## Your objective
How many lines of these entries include the string "computer"? State the number alone.

Stored data entries
================
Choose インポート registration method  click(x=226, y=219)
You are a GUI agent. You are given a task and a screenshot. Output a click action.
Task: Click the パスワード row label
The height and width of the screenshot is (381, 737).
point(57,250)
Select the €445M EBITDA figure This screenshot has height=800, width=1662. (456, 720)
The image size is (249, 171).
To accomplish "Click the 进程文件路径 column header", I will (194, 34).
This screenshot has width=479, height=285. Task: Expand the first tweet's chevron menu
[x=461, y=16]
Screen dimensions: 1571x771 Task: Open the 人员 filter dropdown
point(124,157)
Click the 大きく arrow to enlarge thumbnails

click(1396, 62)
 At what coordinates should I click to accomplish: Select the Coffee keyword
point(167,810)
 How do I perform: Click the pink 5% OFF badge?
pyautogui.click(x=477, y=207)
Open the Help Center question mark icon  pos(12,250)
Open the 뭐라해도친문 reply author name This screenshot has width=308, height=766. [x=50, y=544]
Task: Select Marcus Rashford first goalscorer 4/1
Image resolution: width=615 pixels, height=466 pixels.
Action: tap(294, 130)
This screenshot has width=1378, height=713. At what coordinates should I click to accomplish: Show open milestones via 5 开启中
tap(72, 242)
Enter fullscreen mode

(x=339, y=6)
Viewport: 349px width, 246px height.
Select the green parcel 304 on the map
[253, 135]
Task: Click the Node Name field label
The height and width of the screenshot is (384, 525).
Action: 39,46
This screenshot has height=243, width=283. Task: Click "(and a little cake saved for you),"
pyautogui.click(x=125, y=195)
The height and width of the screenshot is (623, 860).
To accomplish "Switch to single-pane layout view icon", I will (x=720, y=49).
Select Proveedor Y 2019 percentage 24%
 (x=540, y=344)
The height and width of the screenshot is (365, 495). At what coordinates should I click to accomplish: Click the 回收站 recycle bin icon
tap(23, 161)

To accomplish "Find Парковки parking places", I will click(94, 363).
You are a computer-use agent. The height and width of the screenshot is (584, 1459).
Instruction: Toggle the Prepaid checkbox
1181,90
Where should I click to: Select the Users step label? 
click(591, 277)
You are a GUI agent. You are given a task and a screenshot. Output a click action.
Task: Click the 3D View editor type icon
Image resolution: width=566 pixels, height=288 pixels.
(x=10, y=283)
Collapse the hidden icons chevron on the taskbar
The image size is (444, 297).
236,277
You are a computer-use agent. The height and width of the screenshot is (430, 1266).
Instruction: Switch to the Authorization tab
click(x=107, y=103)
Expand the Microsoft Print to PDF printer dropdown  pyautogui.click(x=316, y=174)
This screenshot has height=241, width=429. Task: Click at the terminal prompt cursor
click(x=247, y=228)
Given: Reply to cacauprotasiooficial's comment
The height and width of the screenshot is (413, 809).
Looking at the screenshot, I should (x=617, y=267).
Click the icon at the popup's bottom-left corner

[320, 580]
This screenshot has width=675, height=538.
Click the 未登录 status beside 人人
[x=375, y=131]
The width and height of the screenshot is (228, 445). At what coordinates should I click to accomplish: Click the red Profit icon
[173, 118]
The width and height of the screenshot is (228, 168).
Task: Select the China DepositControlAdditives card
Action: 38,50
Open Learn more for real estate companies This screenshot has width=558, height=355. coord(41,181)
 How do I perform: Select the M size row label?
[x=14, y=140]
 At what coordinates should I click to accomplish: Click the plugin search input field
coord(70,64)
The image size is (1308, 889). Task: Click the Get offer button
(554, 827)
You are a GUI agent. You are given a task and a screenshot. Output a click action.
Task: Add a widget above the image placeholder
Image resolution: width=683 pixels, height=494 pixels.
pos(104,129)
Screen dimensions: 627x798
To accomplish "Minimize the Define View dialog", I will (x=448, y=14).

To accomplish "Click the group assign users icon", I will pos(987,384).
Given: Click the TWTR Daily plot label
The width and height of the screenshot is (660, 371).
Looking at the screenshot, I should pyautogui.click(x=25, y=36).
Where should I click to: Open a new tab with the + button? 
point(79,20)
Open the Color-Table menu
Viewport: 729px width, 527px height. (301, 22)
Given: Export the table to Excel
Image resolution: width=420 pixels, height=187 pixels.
================
## Answer box
2